How we found and fixed a rare race condition in our session handling

On March 8, we shared that, out of an abundance of caution, we logged all users out of GitHub.com due to a rare security vulnerability. We believe that transparency is…

| 11 minutes

On March 8, we shared that, out of an abundance of caution, we logged all users out of GitHub.com due to a rare security vulnerability. We believe that transparency is key in earning and keeping the trust of our users and want to share more about this bug. In this post we will share the technical details of this vulnerability and how it happened, what we did to respond to it, and the steps we are taking to ensure this does not happen again.

Reports from users

On March 2, 2021, we received a report via our support team from a user who, while using GitHub.com logged in as their own user, was suddenly authenticated as another user. They immediately logged out, but reported the issue to us, as it rightfully worried them.

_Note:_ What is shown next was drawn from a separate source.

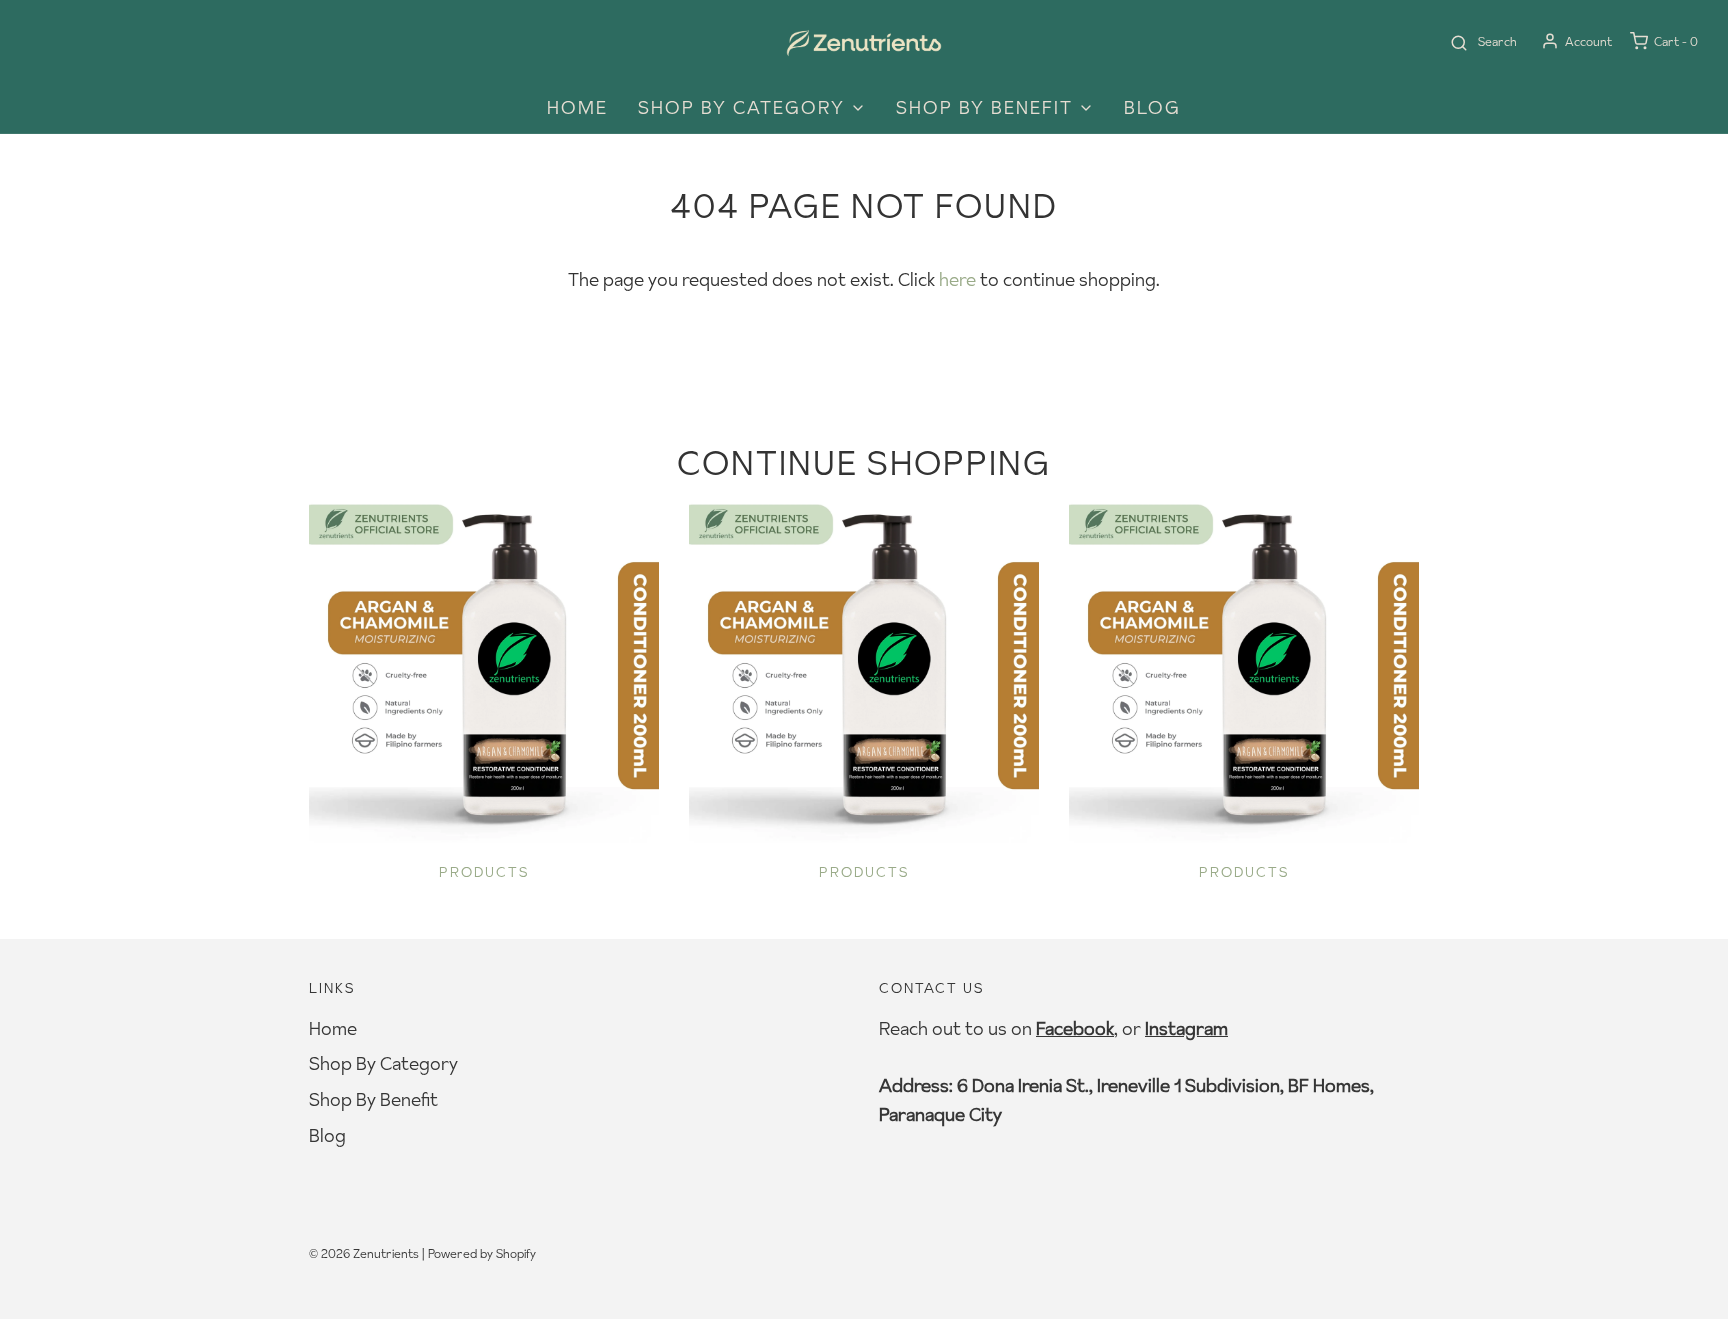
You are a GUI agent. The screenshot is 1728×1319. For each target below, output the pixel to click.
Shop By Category (383, 1063)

We activated our security incident response procedures and immediately investigated the report, pulling in expertise from across the company in security, engineering, and customer support. A few hours after the initial report, we received a second report from another user with a very similar experience. After reviewing request and audit logs, we could validate the external reports received — a user’s session was indeed seen being suddenly shared across two IP addresses around the time of the reports.

Investigating recent infrastructure changes

Given that this bug was new behavior, we immediately suspected it to be tied to a recent change in our infrastructure and started by reviewing changes. We had recently upgraded components in our load balancing and routing tier. We identified that we had fixed an issue with HTTP keepalives which seemed like it could be related.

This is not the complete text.